- **Records shown**
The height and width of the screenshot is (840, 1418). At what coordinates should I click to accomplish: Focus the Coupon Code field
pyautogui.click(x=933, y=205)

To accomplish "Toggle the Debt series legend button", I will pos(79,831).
==
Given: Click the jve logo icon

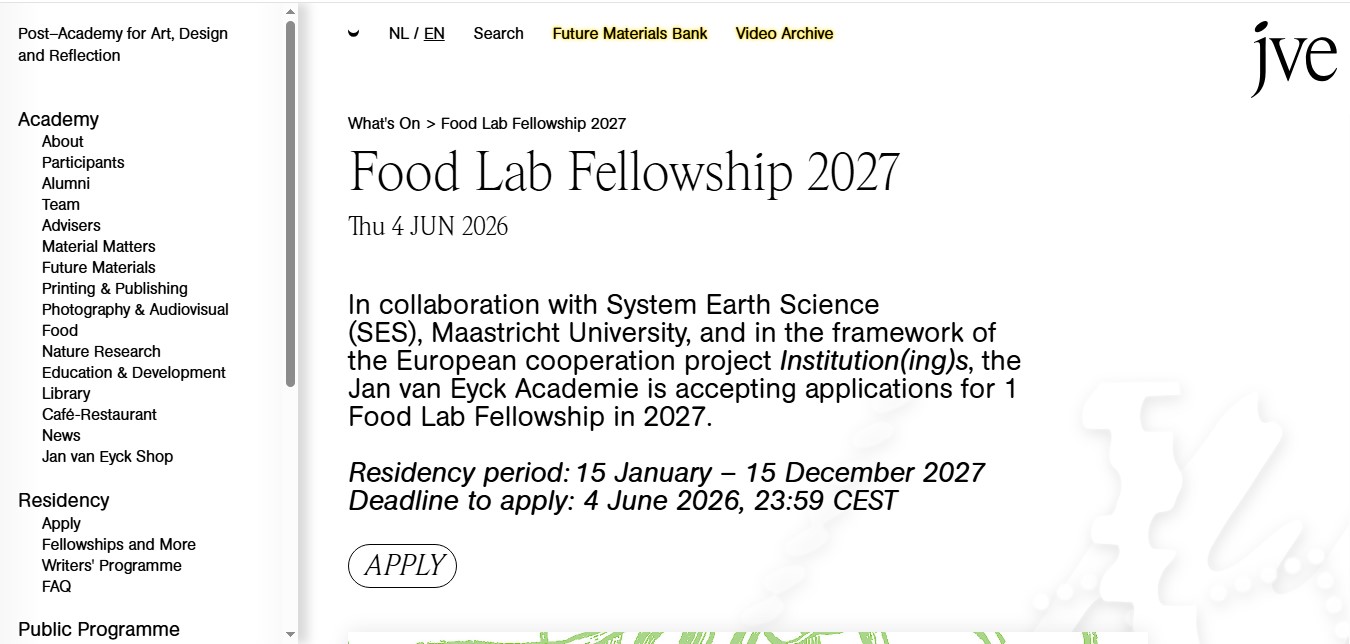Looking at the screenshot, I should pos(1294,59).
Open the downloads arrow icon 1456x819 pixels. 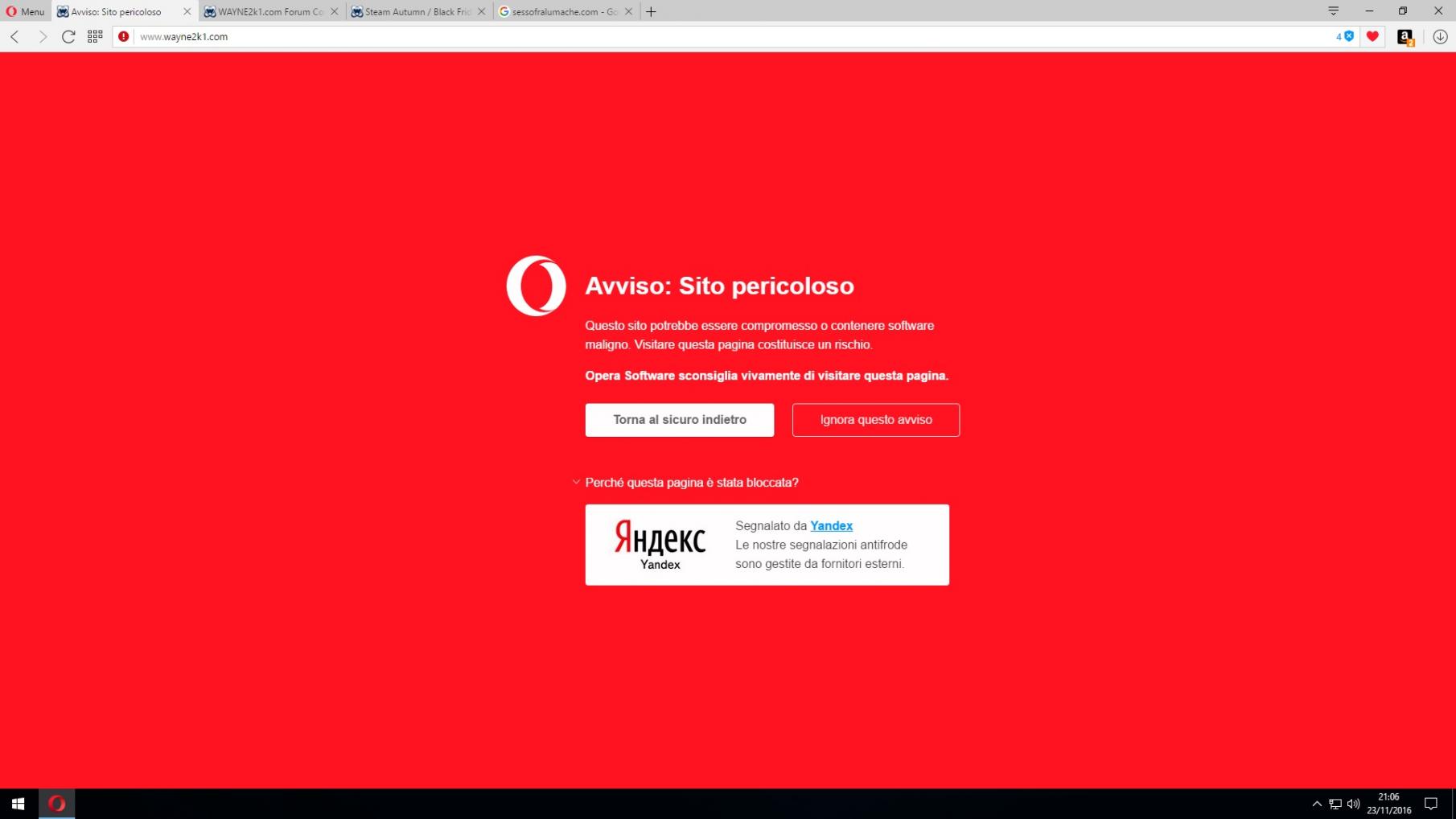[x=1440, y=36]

- **What to work on**
Start at the line containing "The height and" and end after the line containing "I will pos(79,831).". Rewrite those lines with "Coupon Code" switched to "Promo Code" and nothing else changed.

- **Reply**
The height and width of the screenshot is (840, 1418). At what coordinates should I click to accomplish: Focus the Promo Code field
pyautogui.click(x=933, y=205)

To accomplish "Toggle the Debt series legend button", I will pos(79,831).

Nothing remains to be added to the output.